The concept of controlling one’s data works well in the abstract but requires a case-level approach when looking at exactly the kind of data one can (or should) control. For example, should a student be able to control which class grades are sent to the registrar? Not if s/he wants to graduate. Should a student be able to control records of the books s/he checks out from the library? Not if s/he wants to have library privileges; and the purging of individual circulation records when books are returned are not controlled by the student, but the library itself. Secondly, many of those personal data APIs are already built into online services, like Facebook, which permit students the options of restricting levels of access to friends and the public. A personal API would somehow have to communicate and interact with all of the online sites and services we use–and there is no precedent that requires a private service, say, Facebook, to interact with a personal API. A user is required to click and accept the terms of each service, not to negotiate with each of them. In sum, the idea of personal control of data works well in the abstract, but may fail upon implementation.

I’m not clear that these examples mean “failure” unless privacy is defined to = no data sharing or record-keeping. But, if privacy means making a choice about whether to share one’s data under what circumstances (including what one might be trading access to one’s for – which is what we do with Facebook), then the examples here all meet the criteria of transparency, user control, etc. Why not let a library user opt-in to record-keeping of what they had checked-out? As a doctoral student, that would have huge value for me. And, while Facebook isn’t required to interact with a personal API – it might find it valuable to do so if personal APIs became common?

Exercise task 1
In the passage on personal data control, who controls the purging of individual library circulation records when books are returned?
Exercise task 2
Reproduce the passage on personal data control word for word, from "I’m not clear" to "APIs became common?".

Records
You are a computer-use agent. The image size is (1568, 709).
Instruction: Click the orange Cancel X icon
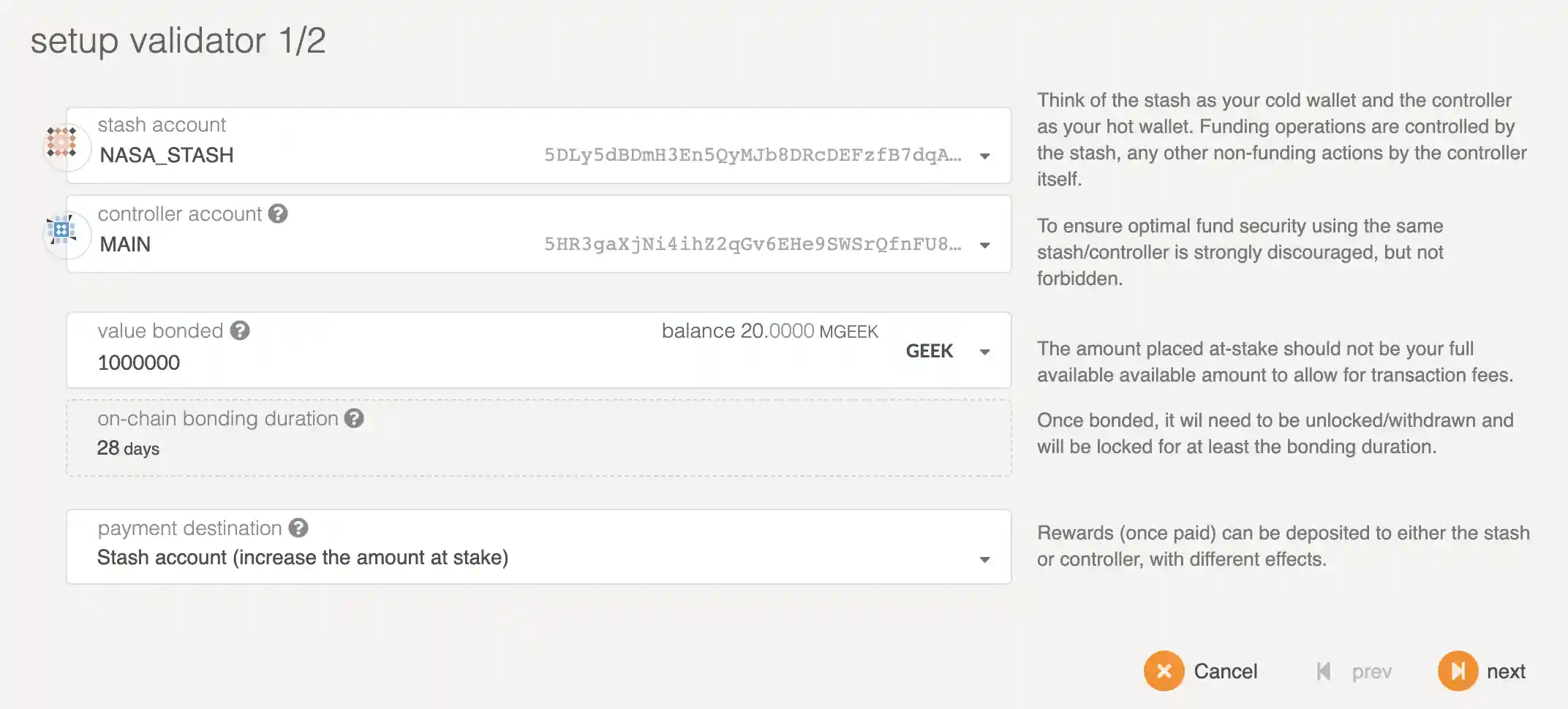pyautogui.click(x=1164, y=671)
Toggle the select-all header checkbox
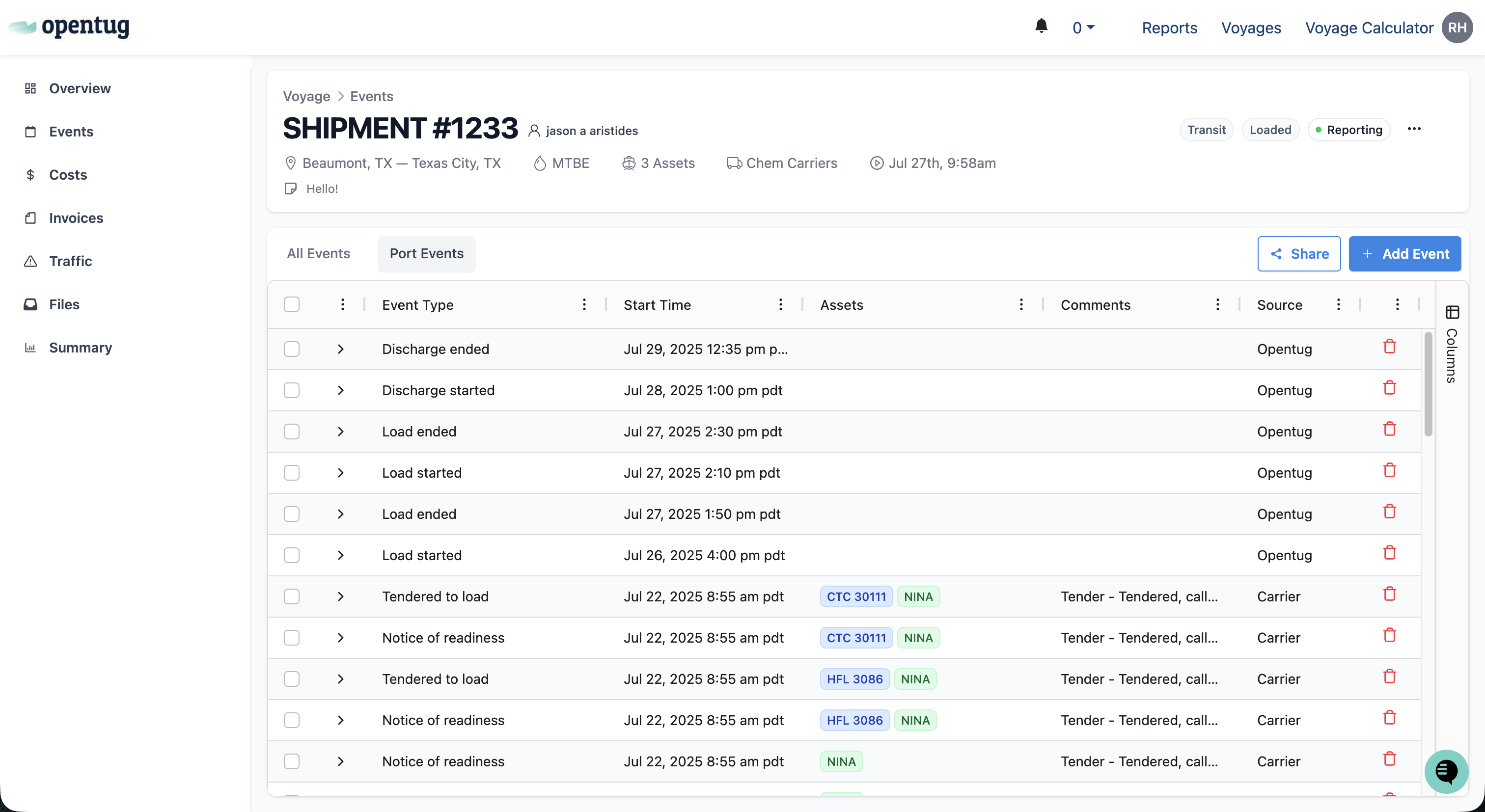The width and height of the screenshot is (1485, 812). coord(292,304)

Full solution 1
The library itself, not the student.

Full solution 2
I’m not clear that these examples mean “failure” unless privacy is defined to = no data sharing or record-keeping. But, if privacy means making a choice about whether to share one’s data under what circumstances (including what one might be trading access to one’s for – which is what we do with Facebook), then the examples here all meet the criteria of transparency, user control, etc. Why not let a library user opt-in to record-keeping of what they had checked-out? As a doctoral student, that would have huge value for me. And, while Facebook isn’t required to interact with a personal API – it might find it valuable to do so if personal APIs became common?